Your task is to write a program which reads a rooted binary tree T and prints the following information for each node u of T:

node ID of u
parent of u
sibling of u
the number of children of u
depth of u
height of u
node type (root, internal node or leaf)
If two nodes have the same parent, they are siblings. Here, if u and v have the same parent, we say u is a sibling of v (vice versa).

The height of a node in a tree is the number of edges on the longest simple downward path from the node to a leaf.

Here, the given binary tree consists of n nodes and evey node has a unique ID from 0 to n-1.

Input
The first line of the input includes an integer n, the number of nodes of the tree.

In the next n lines, the information of each node is given in the following format:

id left right

id is the node ID, left is ID of the left child and right is ID of the right child. If the node does not have the left (right) child, the left(right) is indicated by -1.

Output
Print the information of each node in the following format:

node id: parent = p, sibling = s, degree = deg, depth = dep, height = h, type

p is ID of its parent. If the node does not have a parent, print -1.

s is ID of its sibling. If the node does not have a sibling, print -1.

deg, dep and h are the number of children, depth and height of the node respectively.

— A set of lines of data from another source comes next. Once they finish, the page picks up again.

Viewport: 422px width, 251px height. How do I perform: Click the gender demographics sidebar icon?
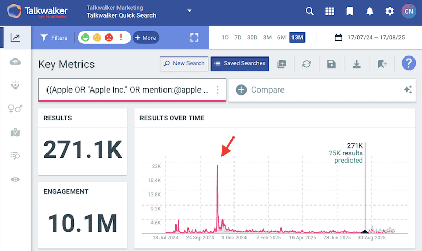(15, 109)
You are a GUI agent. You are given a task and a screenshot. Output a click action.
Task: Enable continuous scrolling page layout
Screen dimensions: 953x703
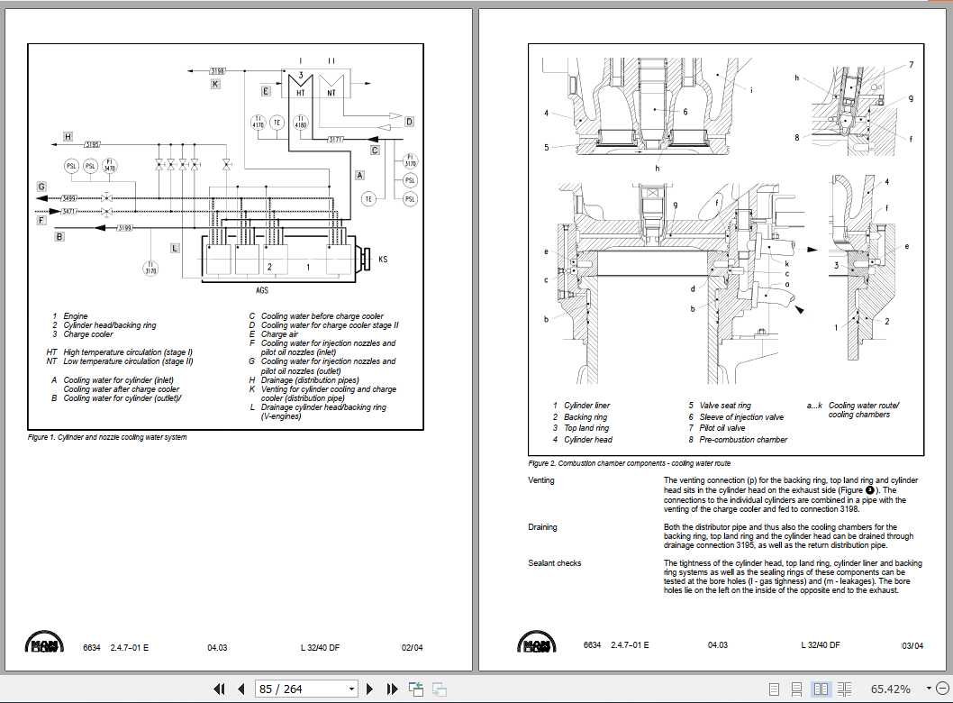(796, 688)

type is a type of nodes represented by a string (root, internal node or leaf. If the root can be considered as a leaf or an internal node, print root.

Constraints
1 ≤ n ≤ 25
Sample Input 1
9
0 1 4
1 2 3
2 -1 -1
3 -1 -1
4 5 8
5 6 7
6 -1 -1
7 -1 -1
8 -1 -1
Sample Output 1
node 0: parent = -1, sibling = -1, degree = 2, depth = 0, height = 3, root
node 1: parent = 0, sibling = 4, degree = 2, depth = 1, height = 1, internal node
node 2: parent = 1, sibling = 3, degree = 0, depth = 2, height = 0, leaf
node 3: parent = 1, sibling = 2, degree = 0, depth = 2, height = 0, leaf
node 4: parent = 0, sibling = 1, degree = 2, depth = 1, height = 2, internal node
node 5: parent = 4, sibling = 8, degree = 2, depth = 2, height = 1, internal node
node 6: parent = 5, sibling = 7, degree = 0, depth = 3, height = 0, leaf
node 7: parent = 5, sibling = 6, degree = 0, depth = 3, height = 0, leaf
node 8: parent = 4, sibling = 5, degree = 0, depth = 2, height = 0, leaf

#include<iostream>
#include<cstdio>
using namespace std;

#define MAX 25
#define NIL -1

struct Node
{
int parent;
int left;
int right;
int h;
int depth;
int degree;
int sibling;
};

Node tree[MAX];
int root;
int n;
int max_depth=0;

int searching(int this_node, int dp)
{
tree[this_node].depth = dp;
int h1=0,h2=0, height=0;
max_depth = max(max_depth, dp);
if(tree[this_node].left!=NIL)
h1 = searching(tree[this_node].left, dp+1);
if(tree[this_node].right!=NIL)
h2 = searching(tree[this_node].right, dp+1);
if(tree[this_node].left==NIL&&tree[this_node].right==NIL)
{
tree[this_node].h = 0;
return 0;
}

height = max(h1+1, h2+1);
tree[this_node].h = height;
return height;

}

void print()
{
for(int i=0;i<n;i++)
{
printf("node %d: parent = %d, sibling = %d, degree = %d, depth = %d, height = %d, ", i, tree[i].parent, tree[i].sibling, tree[i].degree,tree[i].depth, tree[i].h);

if(tree[i].parent==NIL)
cout<<"root";
else if(tree[i].degree==0)
cout<<"leaf";
else
cout<<"internal node";
if(i!=n-1) cout<<endl;
}
}

int main()
{

for(int i=0;i<MAX;i++)
{
tree[i].parent = NIL;
tree[i].left = NIL;
tree[i].right = NIL;
tree[i].sibling = NIL;
tree[i].degree = 2;
tree[i].h = 0;
tree[i].depth = 0;
}

cin>>n;
for(int i=0;i<n;i++)
{
int current_node, left_node, right_node;
cin>>current_node>>left_node>>right_node;
tree[current_node].left = left_node;
tree[current_node].right = right_node;
tree[left_node].parent = current_node;
tree[right_node].parent = current_node;
tree[tree[current_node].left].sibling = tree[current_node].right;
tree[tree[current_node].right].sibling = tree[current_node].left;
if(left_node == NIL) tree[current_node].degree--;
if(right_node == NIL) tree[current_node].degree--;
}

for(int i=0;i<n;i++)
{
if(tree[i].parent==NIL)
{
root = i;
break;
}
}

searching(root,0);
print();

}